A few days ago, when the weather seemed a tiny bit better, I accompanied Jim to visit Roger Williams Park in Providence. It was hot but not terribly so, and the humidity seemed tolerable, at least initially. The sky had big puffy clouds, and the trees glowed under infrared light. I sought foliage with big green leaves, especially if I could get under them. The sun shining on them, I envisioned, would create brilliant leaves and dark branches. And, I was right!
Roger Williams Park occupies a large swath of land in Providence. With over 435 acres of land and many educational and recreational activities, it is one of the important landmarks in Rhode Island. The land sprawls around a body of water that creates pleasing scenery and provides the moisture necessary for the plant and wildlife. Visit their website for more information about the park. Below are the screen captures from Google Maps, showing the park layout, its approximate width, and length.
At the first stop, we came across a group of women and men dressed in period costumes going back to the 19th century. They kindly stopped and posed for us. From there, we slowly walked around the Japanese Gardens with one of the sizeable ponds in the park, decorated with small landings connected with slightly arched wooden bridges. Around these landings on both sides were various trees arranged rather skillfully. As I photographed the small pine tree leaning over the water with a shapely rock next to it, I remembered taking bonsai classes from the designer of the Japanese Gardens. I think his name was Ronnie.

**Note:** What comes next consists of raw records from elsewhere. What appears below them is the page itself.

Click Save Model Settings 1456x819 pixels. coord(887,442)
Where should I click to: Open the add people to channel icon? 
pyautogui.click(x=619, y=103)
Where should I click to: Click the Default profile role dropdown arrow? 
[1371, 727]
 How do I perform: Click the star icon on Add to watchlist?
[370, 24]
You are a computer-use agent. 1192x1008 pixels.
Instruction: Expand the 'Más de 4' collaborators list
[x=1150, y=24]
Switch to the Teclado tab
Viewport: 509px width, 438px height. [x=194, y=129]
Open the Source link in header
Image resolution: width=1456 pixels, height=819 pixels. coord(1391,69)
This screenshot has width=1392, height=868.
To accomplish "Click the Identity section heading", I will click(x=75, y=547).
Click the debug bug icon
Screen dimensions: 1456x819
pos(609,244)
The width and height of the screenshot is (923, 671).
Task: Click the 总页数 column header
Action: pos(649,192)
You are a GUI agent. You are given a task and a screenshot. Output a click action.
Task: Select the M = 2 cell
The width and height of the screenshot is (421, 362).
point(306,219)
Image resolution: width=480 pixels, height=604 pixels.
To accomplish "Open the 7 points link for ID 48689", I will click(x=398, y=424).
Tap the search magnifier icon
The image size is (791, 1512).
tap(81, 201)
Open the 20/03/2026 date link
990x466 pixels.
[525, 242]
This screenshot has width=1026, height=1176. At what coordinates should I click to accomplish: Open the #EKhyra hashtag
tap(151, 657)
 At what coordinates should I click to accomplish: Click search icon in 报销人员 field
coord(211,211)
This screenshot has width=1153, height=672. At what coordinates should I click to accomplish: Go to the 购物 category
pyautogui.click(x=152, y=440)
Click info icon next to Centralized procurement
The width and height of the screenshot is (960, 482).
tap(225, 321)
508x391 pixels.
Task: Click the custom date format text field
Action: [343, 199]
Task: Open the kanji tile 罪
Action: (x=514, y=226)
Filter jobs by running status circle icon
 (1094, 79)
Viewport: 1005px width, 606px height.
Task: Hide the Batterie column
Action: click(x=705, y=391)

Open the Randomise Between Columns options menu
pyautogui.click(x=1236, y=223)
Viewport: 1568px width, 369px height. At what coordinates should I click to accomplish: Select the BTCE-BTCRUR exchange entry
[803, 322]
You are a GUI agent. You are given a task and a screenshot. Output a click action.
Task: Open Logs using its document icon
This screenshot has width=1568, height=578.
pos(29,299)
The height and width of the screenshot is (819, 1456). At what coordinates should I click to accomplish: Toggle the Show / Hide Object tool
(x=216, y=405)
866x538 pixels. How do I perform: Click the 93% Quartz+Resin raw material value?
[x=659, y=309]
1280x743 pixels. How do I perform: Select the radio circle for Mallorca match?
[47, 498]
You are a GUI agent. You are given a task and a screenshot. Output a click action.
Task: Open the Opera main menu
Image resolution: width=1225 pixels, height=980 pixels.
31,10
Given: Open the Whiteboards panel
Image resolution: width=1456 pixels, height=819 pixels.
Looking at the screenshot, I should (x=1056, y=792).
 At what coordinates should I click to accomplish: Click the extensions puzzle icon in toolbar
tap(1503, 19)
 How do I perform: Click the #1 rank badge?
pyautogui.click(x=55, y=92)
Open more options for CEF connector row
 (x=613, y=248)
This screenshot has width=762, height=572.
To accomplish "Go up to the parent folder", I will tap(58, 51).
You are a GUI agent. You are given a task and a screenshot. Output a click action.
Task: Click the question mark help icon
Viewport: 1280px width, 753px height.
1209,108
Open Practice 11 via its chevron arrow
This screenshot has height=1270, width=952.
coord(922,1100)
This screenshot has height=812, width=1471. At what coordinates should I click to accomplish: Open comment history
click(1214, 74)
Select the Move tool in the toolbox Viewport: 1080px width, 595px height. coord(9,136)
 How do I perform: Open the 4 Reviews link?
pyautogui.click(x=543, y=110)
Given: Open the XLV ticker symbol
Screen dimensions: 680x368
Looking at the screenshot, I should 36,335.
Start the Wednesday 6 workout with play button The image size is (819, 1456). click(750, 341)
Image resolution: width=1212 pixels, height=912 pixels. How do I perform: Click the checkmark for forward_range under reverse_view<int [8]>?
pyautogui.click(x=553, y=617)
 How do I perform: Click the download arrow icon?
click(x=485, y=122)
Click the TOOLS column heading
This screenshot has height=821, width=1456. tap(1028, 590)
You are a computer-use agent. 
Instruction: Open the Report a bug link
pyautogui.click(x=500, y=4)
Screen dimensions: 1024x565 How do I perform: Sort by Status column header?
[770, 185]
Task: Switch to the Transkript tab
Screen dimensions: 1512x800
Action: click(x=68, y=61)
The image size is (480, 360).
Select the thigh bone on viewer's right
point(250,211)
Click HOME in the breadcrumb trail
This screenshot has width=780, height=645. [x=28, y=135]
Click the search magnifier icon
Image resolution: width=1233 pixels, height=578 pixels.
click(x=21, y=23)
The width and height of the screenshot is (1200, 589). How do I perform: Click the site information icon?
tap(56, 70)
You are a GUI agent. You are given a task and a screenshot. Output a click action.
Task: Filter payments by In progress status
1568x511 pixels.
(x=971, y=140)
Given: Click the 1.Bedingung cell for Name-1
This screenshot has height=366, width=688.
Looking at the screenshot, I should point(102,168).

The next stop was at the Betsy Williams Cottage, which recently opened after years of renovation. Jim parked the car under the impressive American Sycamore tree, and we slowly walked towards the casino. As we approached the small covered bridge, I saw a group of young women taking photographs of one of their friends holding in her hands two balloons in the shape of a 2 and a 0, she turned 20! I took a few photographs, and we moved along, taking photographs of the glowing trees, ginkgo, maple, pink oak, purple beech, and many others. See the Roger Williams Park Notable Trees brochure, published by the Rhode Island Foundation.
As we approached the Casino Building, I lost track of Jim. He was ahead and went in a direction I did not see. I looked around a little, then decided to walk back to the car. I saw the young women still photographing the 20-year old friend and took a few more photographs, you see them all above. I made it back to the car as the weather was getting heavier. In the meantime, I managed to capture many frames of large tree branches covered with leaves against the sky. The stark contrast came out quite pleasing in infrared.
The long branch of the sycamore tree was impressive and extended quite a distance with twists and turns. The curved branch created quite an intriguing display from various angles. I passed more time photographing the huge branch and then decided to sit down on the steps of the Roger Williams statue and wait for Jim to return. A little later, Jim returned and I caught my breath and enjoyed the AC inside the car as we drove home.
All the photographs in this post were converted to B&W from the false-color infrared photographs.